## Plot Two Continuous Variables: Scatter Graph and Alternatives

**Scatter plots** are used to display the relationship between two continuous variables x and y. In this article, we’ll start by showing how to create beautiful scatter plots in R.

We’ll use helper functions in the ggpubr R package to display automatically the **correlation coefficient** and the **significance level** on the plot.

We’ll also describe how to color points by groups and to add concentration ellipses around each group. Additionally, we’ll show how to create **bubble charts**, as well as, how to add **marginal plots** (histogram, density or box plot) to a scatter plot.

We continue by showing show some alternatives to the standard scatter plots, including rectangular binning, hexagonal binning and 2d density estimation. These plot types are useful in a situation where you have a large data set containing thousands of records.

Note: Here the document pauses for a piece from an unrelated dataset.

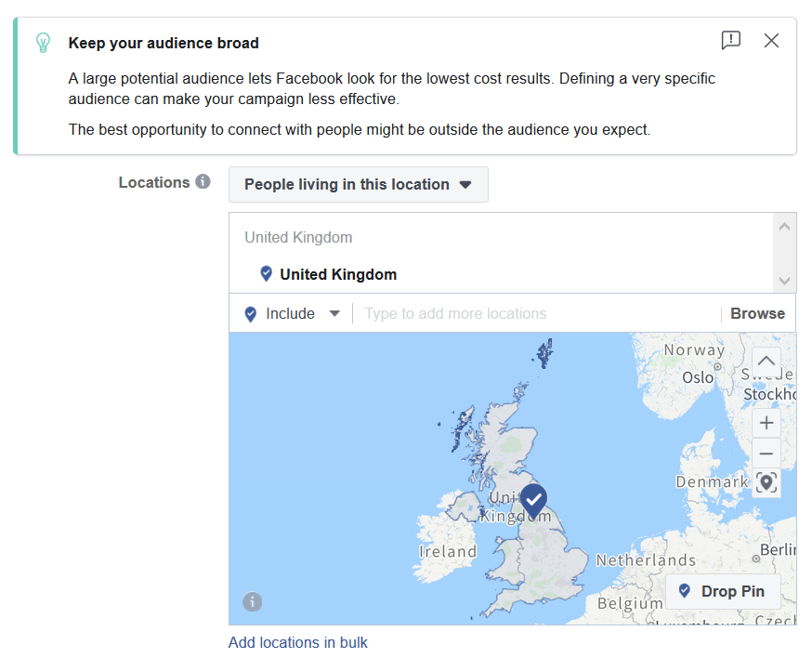Open the feedback report icon
This screenshot has height=658, width=812.
[730, 40]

**R codes for zooming**, in a scatter plot, are also provided. Finally, you’ll learn how to add fitted **regression trend lines** and **equations** to a scatter graph.

Contents:

## Prerequisites

**Install cowplot package**. Used to arrange multiple plots. Will be used here to create a scatter plot with marginal density plots. Install the latest developmental version as follow:

`devtools::install_github("wilkelab/cowplot")`

**Install ggpmisc**for adding the equation of a fitted regression line on a scatter plot:

`install.packages("ggpmisc")`

**Load required packages and set ggplot themes**:

- Load ggplot2 and ggpubr R packages
- Set the default theme to
`theme_minimal()`

[in ggplot2]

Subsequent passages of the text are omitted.